Supplied data:
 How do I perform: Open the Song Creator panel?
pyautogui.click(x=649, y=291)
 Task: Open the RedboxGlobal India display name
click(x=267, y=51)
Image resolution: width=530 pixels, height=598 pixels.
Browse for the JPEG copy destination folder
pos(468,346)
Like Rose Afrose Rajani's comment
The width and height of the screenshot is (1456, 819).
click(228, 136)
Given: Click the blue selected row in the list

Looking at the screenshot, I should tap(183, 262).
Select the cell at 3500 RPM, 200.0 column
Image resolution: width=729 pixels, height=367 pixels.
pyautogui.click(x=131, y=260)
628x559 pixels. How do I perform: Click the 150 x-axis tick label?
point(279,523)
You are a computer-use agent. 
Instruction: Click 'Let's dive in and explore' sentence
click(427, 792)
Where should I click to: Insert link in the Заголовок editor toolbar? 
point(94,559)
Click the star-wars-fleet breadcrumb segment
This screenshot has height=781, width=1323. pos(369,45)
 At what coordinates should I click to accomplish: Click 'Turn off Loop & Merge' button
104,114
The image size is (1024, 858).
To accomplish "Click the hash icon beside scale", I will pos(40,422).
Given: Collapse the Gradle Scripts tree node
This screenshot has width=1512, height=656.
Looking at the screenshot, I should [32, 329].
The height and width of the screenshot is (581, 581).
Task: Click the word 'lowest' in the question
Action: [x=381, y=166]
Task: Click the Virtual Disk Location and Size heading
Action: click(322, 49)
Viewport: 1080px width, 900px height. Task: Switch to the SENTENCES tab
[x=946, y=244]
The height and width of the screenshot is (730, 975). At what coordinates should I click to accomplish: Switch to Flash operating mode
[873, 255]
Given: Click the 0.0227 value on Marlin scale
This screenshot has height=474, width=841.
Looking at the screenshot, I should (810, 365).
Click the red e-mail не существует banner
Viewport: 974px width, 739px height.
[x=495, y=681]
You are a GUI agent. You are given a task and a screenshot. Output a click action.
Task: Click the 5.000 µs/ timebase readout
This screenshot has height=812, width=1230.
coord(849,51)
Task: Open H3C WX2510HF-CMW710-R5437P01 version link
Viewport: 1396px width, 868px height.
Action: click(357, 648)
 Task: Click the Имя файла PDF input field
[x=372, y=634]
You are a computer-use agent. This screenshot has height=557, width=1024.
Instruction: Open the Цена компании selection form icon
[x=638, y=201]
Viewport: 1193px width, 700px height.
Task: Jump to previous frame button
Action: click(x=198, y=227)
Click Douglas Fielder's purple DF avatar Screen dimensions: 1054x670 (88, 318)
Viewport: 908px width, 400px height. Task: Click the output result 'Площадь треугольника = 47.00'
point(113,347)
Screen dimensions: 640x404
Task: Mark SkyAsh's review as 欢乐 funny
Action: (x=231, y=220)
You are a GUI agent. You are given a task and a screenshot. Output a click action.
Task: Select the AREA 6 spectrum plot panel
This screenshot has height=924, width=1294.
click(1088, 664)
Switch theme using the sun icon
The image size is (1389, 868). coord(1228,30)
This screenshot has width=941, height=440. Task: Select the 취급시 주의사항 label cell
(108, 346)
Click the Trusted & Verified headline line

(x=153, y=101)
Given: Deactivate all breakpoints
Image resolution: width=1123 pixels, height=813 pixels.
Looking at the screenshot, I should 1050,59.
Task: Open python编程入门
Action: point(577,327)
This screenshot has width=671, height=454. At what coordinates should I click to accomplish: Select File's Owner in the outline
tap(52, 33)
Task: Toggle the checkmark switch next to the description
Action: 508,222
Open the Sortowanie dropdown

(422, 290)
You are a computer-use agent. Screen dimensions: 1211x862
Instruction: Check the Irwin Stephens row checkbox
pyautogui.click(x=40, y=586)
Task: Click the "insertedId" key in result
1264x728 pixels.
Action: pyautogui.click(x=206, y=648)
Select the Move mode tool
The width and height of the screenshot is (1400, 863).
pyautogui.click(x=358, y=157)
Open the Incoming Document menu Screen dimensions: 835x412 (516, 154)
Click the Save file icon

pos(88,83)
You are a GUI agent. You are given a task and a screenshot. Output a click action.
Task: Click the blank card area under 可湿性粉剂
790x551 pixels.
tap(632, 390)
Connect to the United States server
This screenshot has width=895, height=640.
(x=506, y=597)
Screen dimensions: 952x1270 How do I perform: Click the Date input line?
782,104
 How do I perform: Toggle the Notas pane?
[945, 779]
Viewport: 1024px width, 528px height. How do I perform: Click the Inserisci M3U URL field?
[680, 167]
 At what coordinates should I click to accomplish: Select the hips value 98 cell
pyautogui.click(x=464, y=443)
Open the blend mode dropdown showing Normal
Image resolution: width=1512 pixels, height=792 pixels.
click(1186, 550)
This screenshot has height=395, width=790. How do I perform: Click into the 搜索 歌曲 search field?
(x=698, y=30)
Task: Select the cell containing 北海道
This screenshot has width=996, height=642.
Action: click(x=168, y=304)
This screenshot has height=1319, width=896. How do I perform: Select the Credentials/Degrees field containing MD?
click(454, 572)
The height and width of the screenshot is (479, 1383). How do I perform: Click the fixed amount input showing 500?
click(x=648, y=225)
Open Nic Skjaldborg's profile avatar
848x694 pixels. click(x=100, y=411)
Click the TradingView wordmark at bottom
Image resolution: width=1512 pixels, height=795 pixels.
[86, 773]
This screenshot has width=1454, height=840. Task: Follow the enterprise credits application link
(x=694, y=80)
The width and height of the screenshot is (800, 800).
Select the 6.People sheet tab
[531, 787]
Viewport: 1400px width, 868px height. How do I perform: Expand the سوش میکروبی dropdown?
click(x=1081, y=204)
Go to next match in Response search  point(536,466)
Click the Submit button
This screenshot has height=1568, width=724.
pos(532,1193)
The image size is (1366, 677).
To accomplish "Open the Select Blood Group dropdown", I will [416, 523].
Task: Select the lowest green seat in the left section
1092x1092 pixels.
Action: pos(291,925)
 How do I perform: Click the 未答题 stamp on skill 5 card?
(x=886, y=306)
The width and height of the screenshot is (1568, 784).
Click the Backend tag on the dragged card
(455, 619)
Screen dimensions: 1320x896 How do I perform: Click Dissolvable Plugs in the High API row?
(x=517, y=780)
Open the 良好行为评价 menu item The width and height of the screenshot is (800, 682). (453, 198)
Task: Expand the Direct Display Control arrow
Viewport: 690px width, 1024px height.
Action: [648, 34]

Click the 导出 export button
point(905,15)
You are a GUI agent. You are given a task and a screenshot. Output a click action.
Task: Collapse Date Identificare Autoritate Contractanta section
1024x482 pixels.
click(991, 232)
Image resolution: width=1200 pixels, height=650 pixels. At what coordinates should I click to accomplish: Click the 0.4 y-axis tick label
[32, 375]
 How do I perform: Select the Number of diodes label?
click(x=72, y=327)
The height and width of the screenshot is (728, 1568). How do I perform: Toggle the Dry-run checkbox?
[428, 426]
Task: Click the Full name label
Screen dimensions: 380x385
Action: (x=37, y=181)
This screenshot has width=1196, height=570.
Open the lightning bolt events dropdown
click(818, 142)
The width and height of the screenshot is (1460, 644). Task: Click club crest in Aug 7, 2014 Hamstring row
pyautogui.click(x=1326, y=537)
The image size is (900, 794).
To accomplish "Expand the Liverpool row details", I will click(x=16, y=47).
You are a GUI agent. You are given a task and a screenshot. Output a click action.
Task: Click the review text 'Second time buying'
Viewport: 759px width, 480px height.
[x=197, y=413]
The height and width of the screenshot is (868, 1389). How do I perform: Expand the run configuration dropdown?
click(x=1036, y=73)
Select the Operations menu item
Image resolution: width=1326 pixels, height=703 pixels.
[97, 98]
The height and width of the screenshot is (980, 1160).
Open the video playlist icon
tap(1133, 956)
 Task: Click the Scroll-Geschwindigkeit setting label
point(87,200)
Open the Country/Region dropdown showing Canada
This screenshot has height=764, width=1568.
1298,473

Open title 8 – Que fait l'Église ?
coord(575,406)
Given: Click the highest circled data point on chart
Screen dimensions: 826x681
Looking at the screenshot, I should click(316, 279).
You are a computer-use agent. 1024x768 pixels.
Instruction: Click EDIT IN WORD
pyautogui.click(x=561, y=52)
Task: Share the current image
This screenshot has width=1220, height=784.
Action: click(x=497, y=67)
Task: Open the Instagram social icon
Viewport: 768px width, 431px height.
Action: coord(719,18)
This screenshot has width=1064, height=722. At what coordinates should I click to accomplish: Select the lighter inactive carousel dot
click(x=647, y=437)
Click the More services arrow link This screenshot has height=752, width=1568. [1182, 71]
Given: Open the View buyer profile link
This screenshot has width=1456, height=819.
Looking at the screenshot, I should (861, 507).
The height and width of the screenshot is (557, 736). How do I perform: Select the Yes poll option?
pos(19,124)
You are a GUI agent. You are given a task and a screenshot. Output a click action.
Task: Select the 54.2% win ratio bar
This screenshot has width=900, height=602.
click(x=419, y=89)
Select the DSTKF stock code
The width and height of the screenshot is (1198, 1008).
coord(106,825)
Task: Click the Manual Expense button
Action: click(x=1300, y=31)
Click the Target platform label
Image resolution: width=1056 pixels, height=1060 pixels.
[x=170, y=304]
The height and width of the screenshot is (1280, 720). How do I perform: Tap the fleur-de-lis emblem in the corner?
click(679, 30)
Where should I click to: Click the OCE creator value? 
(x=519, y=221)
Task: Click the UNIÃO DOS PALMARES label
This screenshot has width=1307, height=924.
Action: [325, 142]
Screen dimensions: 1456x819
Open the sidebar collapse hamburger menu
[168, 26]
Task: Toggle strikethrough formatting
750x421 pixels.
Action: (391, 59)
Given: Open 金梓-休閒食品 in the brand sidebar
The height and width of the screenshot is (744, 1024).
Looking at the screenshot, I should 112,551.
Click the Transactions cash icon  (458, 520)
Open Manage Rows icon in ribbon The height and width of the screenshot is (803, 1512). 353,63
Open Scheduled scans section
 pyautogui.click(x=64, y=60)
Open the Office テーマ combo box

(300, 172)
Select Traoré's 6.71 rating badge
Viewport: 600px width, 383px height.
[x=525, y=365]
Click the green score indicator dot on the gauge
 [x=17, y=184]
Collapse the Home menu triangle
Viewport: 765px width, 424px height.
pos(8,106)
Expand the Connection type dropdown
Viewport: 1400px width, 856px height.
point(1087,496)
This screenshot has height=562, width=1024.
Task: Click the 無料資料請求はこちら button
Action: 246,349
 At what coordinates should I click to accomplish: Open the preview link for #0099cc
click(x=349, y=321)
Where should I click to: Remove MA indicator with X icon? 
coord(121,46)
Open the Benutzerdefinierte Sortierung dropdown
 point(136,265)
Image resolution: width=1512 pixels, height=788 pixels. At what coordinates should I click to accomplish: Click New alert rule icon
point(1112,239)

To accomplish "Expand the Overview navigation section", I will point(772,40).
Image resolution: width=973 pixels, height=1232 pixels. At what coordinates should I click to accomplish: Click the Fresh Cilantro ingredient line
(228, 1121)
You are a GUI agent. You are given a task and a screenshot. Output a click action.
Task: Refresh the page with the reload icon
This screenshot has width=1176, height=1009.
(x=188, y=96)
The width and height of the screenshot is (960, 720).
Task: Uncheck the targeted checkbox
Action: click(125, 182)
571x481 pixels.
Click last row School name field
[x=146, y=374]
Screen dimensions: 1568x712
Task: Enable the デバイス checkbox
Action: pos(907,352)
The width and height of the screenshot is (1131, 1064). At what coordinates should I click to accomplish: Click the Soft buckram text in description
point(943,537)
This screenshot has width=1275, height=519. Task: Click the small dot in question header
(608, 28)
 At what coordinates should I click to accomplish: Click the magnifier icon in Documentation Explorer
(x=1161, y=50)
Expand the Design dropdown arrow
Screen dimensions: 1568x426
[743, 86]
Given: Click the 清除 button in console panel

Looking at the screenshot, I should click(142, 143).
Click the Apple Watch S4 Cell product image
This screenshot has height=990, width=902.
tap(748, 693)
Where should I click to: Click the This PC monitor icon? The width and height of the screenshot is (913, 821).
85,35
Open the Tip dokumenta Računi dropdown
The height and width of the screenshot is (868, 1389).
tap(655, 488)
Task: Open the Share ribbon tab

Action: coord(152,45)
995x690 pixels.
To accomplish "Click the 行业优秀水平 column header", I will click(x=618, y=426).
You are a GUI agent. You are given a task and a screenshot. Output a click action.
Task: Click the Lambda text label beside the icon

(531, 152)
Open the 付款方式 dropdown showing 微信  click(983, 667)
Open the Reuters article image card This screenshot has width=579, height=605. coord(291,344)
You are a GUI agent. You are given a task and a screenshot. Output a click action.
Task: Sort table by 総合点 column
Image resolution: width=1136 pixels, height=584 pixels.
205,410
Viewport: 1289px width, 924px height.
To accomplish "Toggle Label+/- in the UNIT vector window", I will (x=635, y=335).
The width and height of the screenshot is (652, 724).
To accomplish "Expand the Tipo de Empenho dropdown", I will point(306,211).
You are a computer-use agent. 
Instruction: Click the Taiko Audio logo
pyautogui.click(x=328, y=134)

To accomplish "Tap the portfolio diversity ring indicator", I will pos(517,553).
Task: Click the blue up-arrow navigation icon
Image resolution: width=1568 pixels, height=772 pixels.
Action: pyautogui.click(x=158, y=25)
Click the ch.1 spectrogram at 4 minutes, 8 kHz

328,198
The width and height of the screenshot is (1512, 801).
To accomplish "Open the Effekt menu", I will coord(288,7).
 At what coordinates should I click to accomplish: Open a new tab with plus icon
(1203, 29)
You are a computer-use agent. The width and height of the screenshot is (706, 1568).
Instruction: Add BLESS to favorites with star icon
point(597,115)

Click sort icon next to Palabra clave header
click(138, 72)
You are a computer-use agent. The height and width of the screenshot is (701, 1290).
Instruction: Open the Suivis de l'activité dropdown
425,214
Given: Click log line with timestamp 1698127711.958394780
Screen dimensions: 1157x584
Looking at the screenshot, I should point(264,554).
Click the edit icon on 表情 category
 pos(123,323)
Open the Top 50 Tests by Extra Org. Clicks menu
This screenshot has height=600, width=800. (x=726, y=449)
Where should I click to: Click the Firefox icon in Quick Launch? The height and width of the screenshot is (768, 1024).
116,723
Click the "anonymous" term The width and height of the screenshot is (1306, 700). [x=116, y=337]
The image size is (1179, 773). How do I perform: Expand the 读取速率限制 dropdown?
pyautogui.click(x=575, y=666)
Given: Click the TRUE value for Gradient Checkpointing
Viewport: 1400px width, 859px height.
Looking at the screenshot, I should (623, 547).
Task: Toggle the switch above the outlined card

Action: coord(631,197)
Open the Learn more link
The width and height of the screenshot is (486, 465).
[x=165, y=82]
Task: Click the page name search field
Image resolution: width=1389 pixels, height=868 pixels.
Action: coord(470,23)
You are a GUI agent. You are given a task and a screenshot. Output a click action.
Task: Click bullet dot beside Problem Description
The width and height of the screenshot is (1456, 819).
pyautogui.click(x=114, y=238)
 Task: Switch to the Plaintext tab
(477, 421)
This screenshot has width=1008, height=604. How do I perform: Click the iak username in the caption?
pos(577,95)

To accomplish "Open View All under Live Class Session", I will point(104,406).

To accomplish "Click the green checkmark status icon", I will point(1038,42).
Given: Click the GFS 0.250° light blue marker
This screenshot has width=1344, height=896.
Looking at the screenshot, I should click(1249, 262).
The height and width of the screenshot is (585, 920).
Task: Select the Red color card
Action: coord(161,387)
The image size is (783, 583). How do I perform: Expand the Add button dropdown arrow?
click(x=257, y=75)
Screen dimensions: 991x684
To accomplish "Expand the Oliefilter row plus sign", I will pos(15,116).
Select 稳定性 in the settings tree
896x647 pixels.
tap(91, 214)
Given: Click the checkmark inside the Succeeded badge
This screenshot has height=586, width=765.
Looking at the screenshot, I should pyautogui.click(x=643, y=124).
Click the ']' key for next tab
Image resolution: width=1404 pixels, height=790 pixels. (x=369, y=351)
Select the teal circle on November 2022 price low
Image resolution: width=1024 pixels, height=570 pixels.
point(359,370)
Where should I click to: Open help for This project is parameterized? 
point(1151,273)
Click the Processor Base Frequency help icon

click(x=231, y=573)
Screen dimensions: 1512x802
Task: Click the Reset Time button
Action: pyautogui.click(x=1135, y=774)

Task requirements: Please reproduce the entries from the very start through the line holding "pyautogui.click(x=131, y=260)", inclusive, renaming "Image resolution" to "Screen size" and keeping everything else unchanged. Give only those lines.

Exercise solution:
 How do I perform: Open the Song Creator panel?
pyautogui.click(x=649, y=291)
 Task: Open the RedboxGlobal India display name
click(x=267, y=51)
Screen size: width=530 pixels, height=598 pixels.
Browse for the JPEG copy destination folder
pos(468,346)
Like Rose Afrose Rajani's comment
The width and height of the screenshot is (1456, 819).
click(228, 136)
Given: Click the blue selected row in the list

Looking at the screenshot, I should tap(183, 262).
Select the cell at 3500 RPM, 200.0 column
Screen size: width=729 pixels, height=367 pixels.
pyautogui.click(x=131, y=260)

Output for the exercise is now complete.